The thing is, Cisco has no real option.  Virtual networking is out of the bag, and so Cisco can either embrace it and speed the devaluing of its incumbency, or resist (even obstruct) it and slow that reckoning for at least a time.  We know what they’ll likely do, and competitors in the IT world will likely be happy to let them do it.  To try to absorb the network into the cloud explicitly from above creates pressure on Cisco to climb into the cloud and compete strongly there, which isn’t what the vendors want.  So the logjam here will have to be broken by a more pure and focused cloud or network player, somebody who can gain advantage not by being in both places but by being at the place where they combine.  That’s what I hope will emerge from the fall’s SDN announcements, because SDN is that middle.

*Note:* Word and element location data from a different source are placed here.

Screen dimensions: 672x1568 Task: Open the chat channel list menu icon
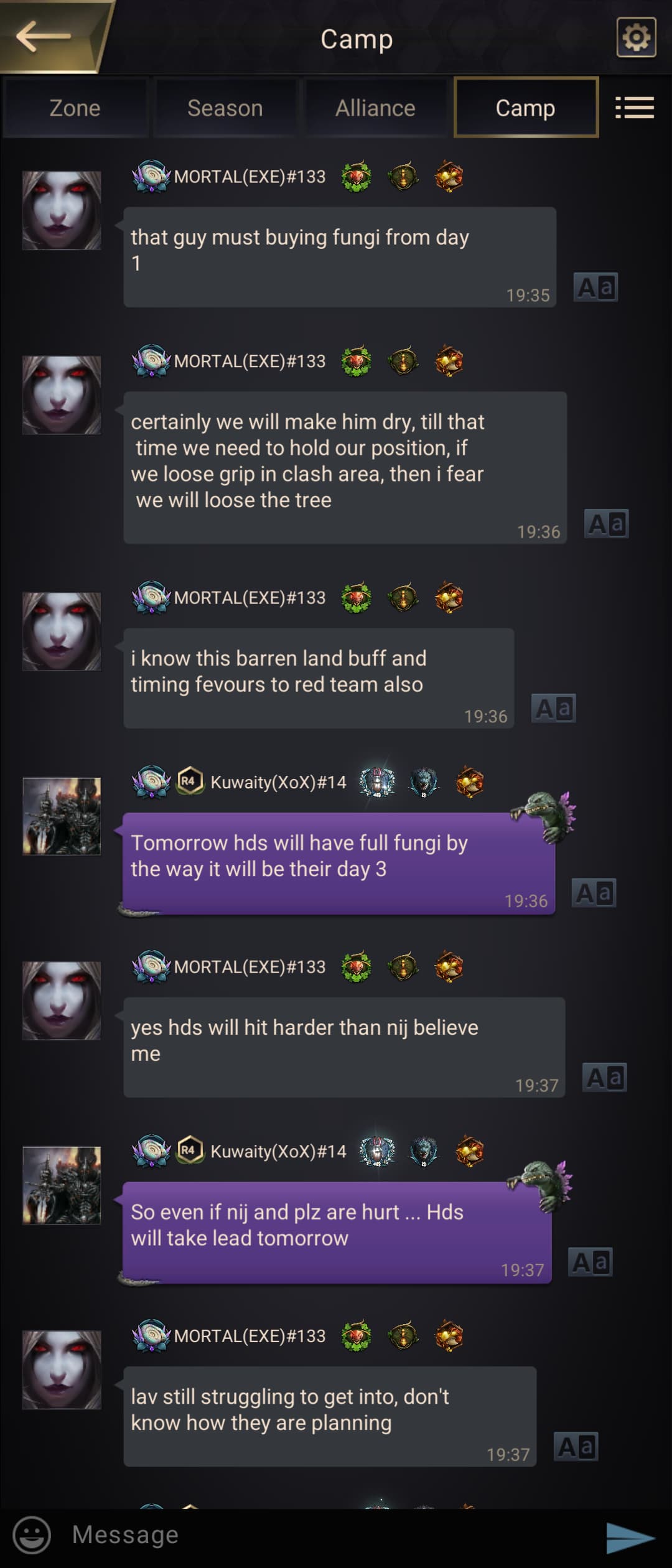point(634,108)
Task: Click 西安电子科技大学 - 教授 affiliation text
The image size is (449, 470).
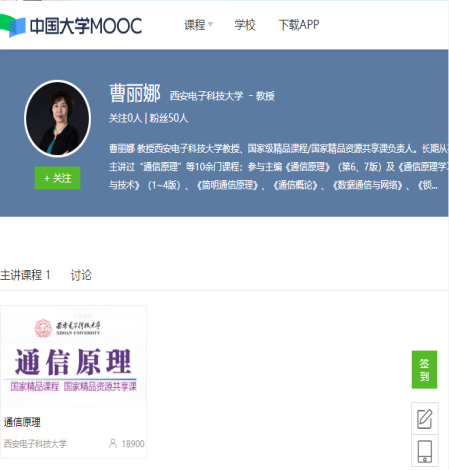Action: (x=222, y=96)
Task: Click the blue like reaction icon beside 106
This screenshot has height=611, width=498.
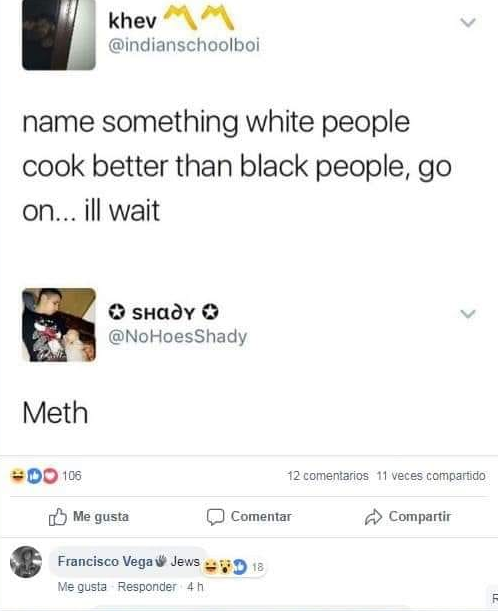Action: pyautogui.click(x=34, y=476)
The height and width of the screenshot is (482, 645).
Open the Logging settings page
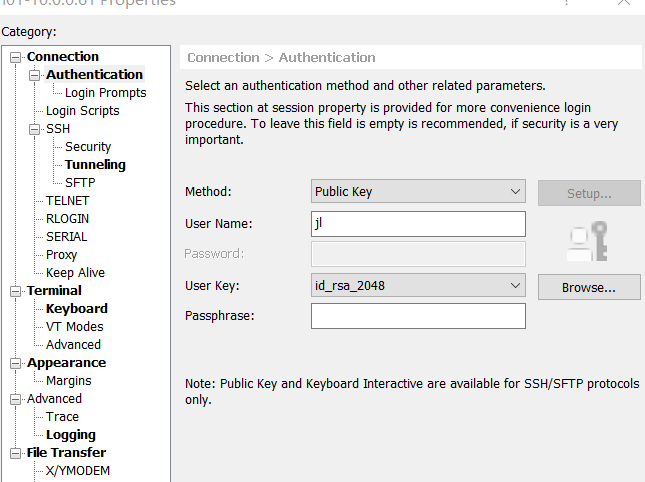pos(70,435)
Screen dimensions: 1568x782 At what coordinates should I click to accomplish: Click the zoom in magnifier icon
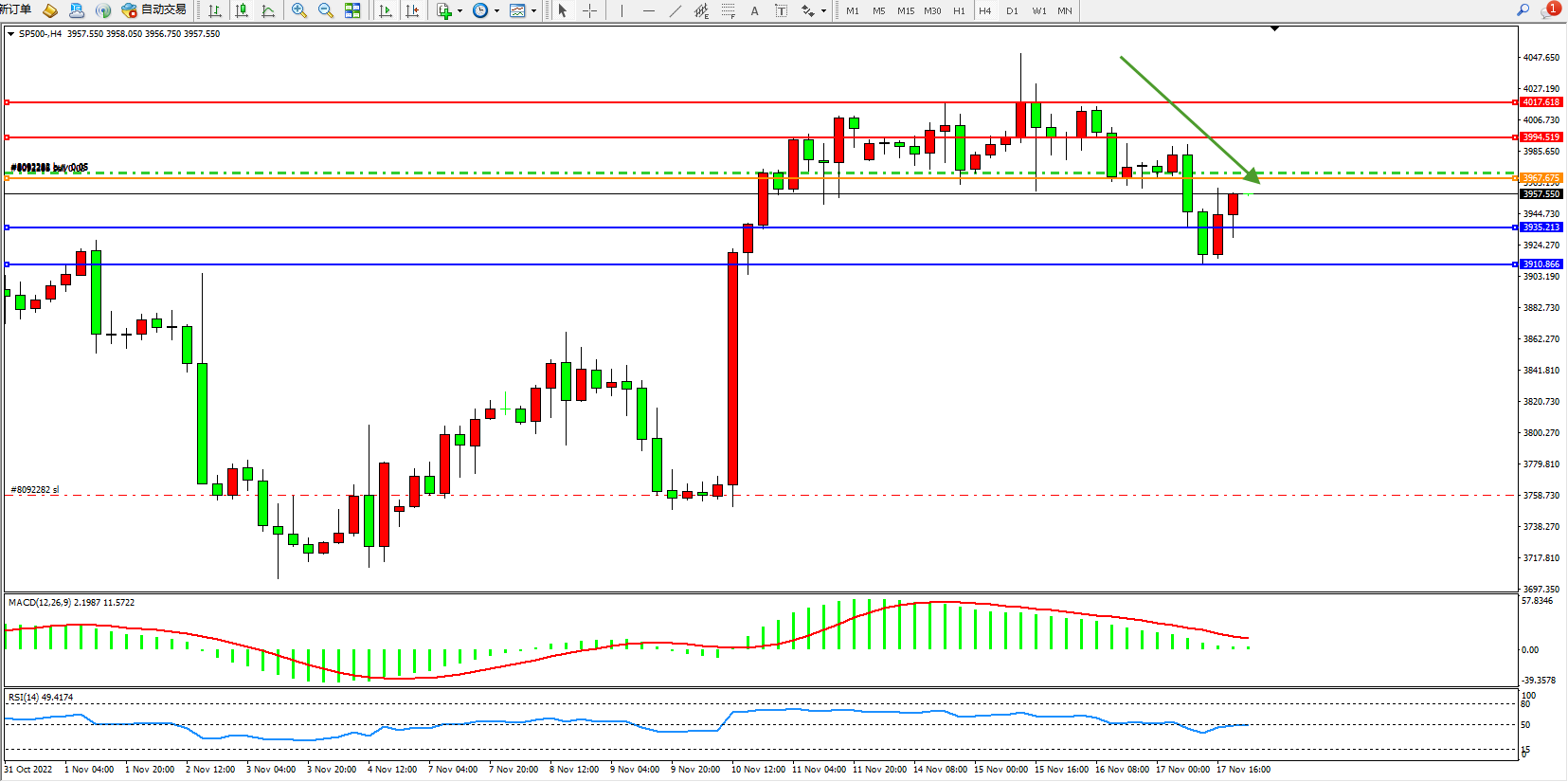tap(298, 10)
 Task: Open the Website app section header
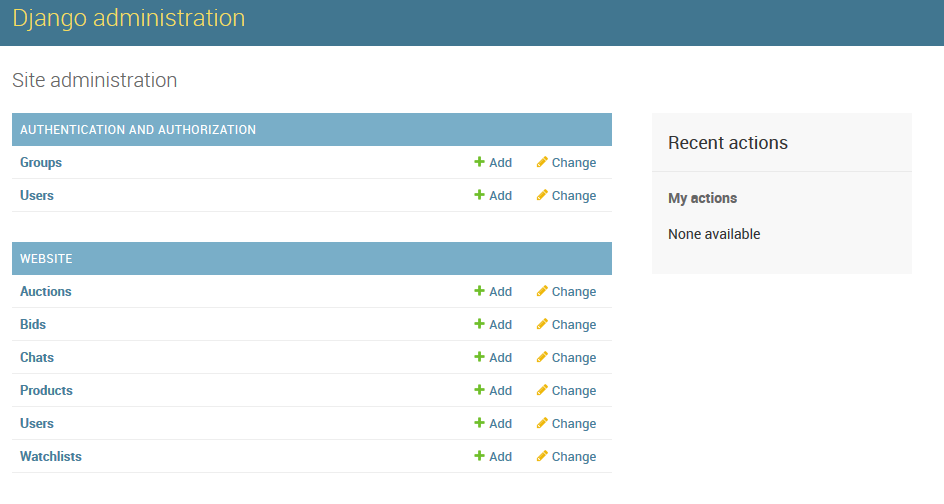point(46,259)
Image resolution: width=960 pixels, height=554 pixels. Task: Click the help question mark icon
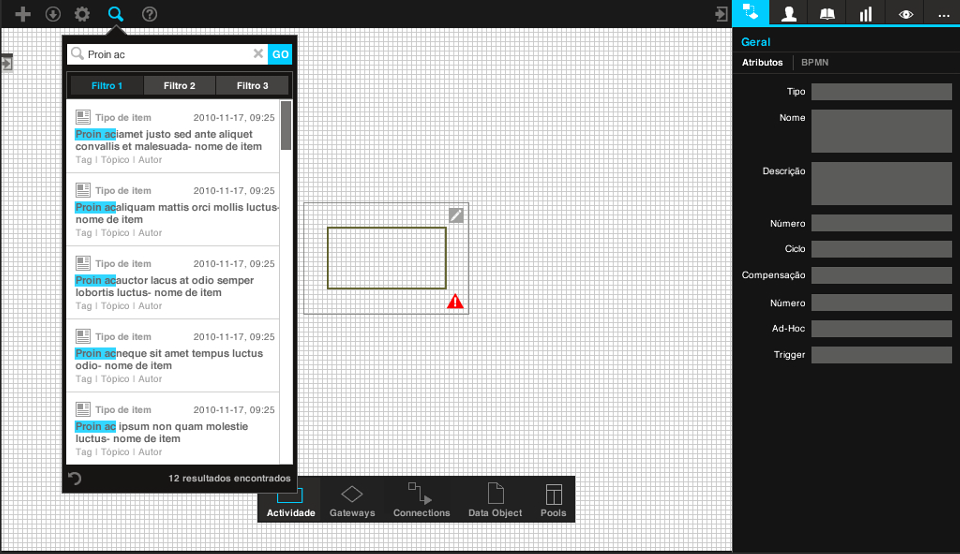(x=149, y=13)
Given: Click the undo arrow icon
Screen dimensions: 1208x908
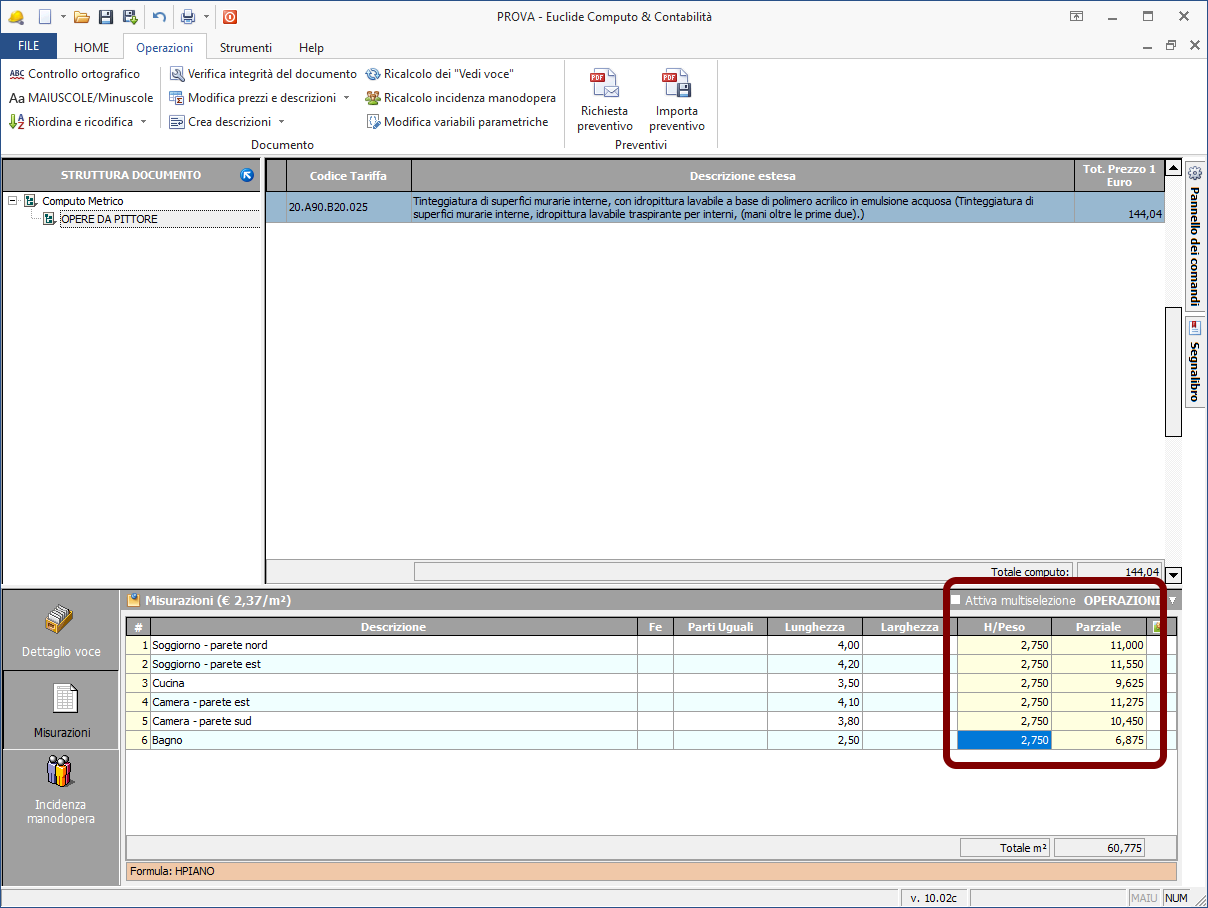Looking at the screenshot, I should (x=159, y=17).
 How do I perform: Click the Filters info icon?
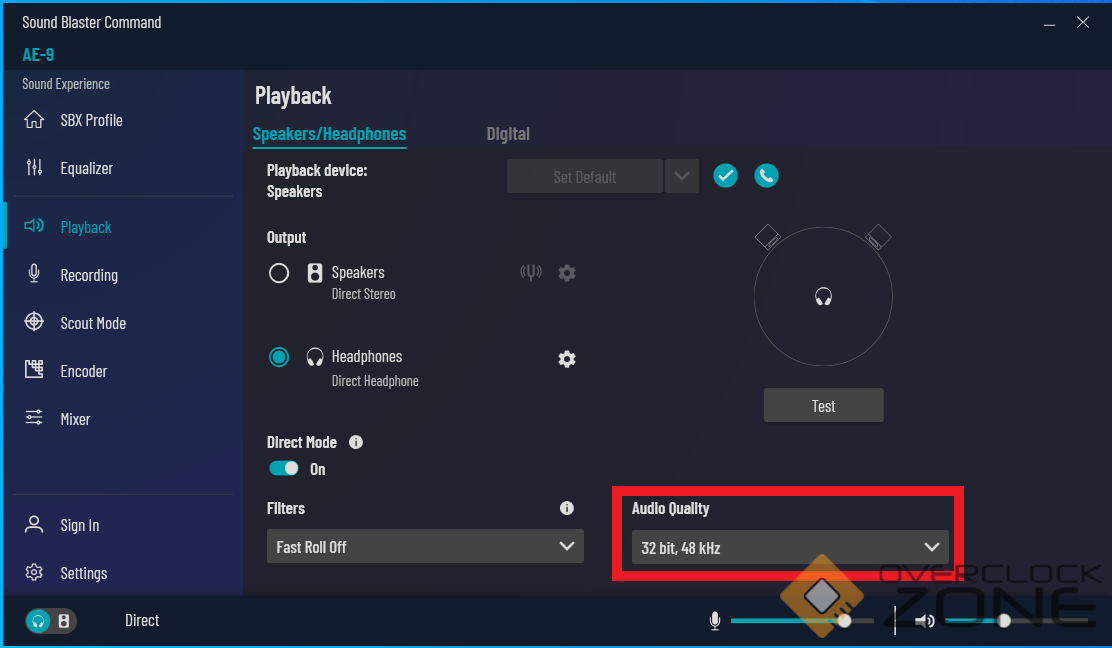tap(567, 508)
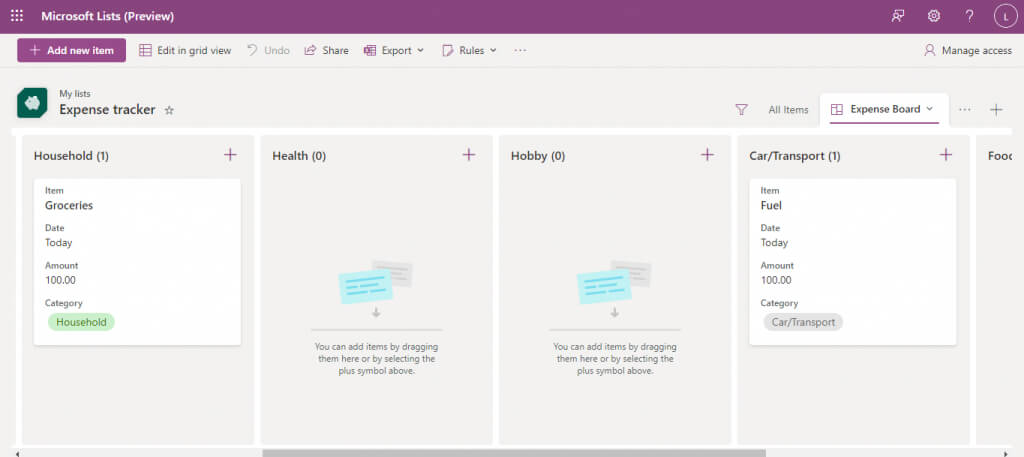Click the Expense tracker piggy bank icon

coord(32,103)
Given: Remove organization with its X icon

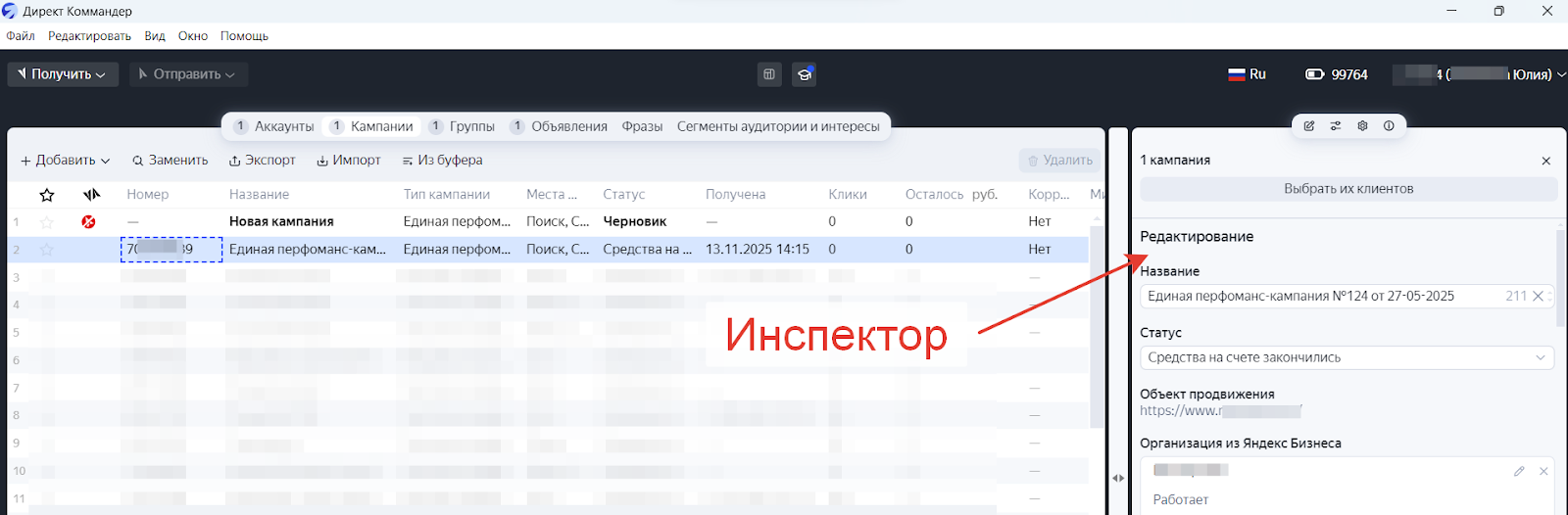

Juniper is the classic Cisco rival and has figured in speculation about a big network-vendor M&A, but I’m not sure that this is their time.  UBS just released a note on Juniper that asks “Can it execute on its product transitions?” and that cites the critical role that PTX and QFabric will have to play.  I still believe that Juniper booted both launches last year because they wouldn’t position either product correctly—meaning as the foundation of a cloud-distributed data center or the core of “cloudnet”.   Juniper is still pushing boxes uphill, each in its own direction, as the market demands convergence of network concepts on (yes, you guessed it) the cloud!

What’s the value of a single-source provider for the cloud, like Juniper, versus the combination of players like F5 and Palo Alto cited by UBS, if Juniper isn’t going to integrate its own stuff around a strategic vision?  They have TWO MONTHS to get this right, after which I don’t think any effective positioning can be gained.  Then the torch passes to another competitor.